TRY IT >> The response must consist of every record, restated word for word.

(Pixel coordinate grounding data)
- Opening Delimiter -
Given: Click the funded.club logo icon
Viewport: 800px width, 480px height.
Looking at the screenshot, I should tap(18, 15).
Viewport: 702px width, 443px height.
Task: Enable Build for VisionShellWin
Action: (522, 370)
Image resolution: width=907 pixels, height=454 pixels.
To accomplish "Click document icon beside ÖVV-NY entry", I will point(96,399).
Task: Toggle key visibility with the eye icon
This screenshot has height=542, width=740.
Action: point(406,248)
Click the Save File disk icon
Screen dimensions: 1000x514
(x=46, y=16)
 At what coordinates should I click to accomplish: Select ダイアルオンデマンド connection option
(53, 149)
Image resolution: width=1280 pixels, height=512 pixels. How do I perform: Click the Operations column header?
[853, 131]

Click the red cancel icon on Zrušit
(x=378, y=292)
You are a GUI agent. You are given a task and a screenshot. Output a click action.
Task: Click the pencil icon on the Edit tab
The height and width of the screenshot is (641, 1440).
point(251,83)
- Closing Delimiter -
RESPONSE AREA >>
Given: Click the funded.club logo icon
Viewport: 800px width, 480px height.
Looking at the screenshot, I should tap(18, 15).
Viewport: 702px width, 443px height.
Task: Enable Build for VisionShellWin
Action: (522, 370)
Image resolution: width=907 pixels, height=454 pixels.
To accomplish "Click document icon beside ÖVV-NY entry", I will point(96,399).
Task: Toggle key visibility with the eye icon
This screenshot has height=542, width=740.
Action: point(406,248)
Click the Save File disk icon
Screen dimensions: 1000x514
(x=46, y=16)
 At what coordinates should I click to accomplish: Select ダイアルオンデマンド connection option
(53, 149)
Image resolution: width=1280 pixels, height=512 pixels. How do I perform: Click the Operations column header?
[853, 131]

Click the red cancel icon on Zrušit
(x=378, y=292)
You are a GUI agent. You are given a task and a screenshot. Output a click action.
Task: Click the pencil icon on the Edit tab
The height and width of the screenshot is (641, 1440).
point(251,83)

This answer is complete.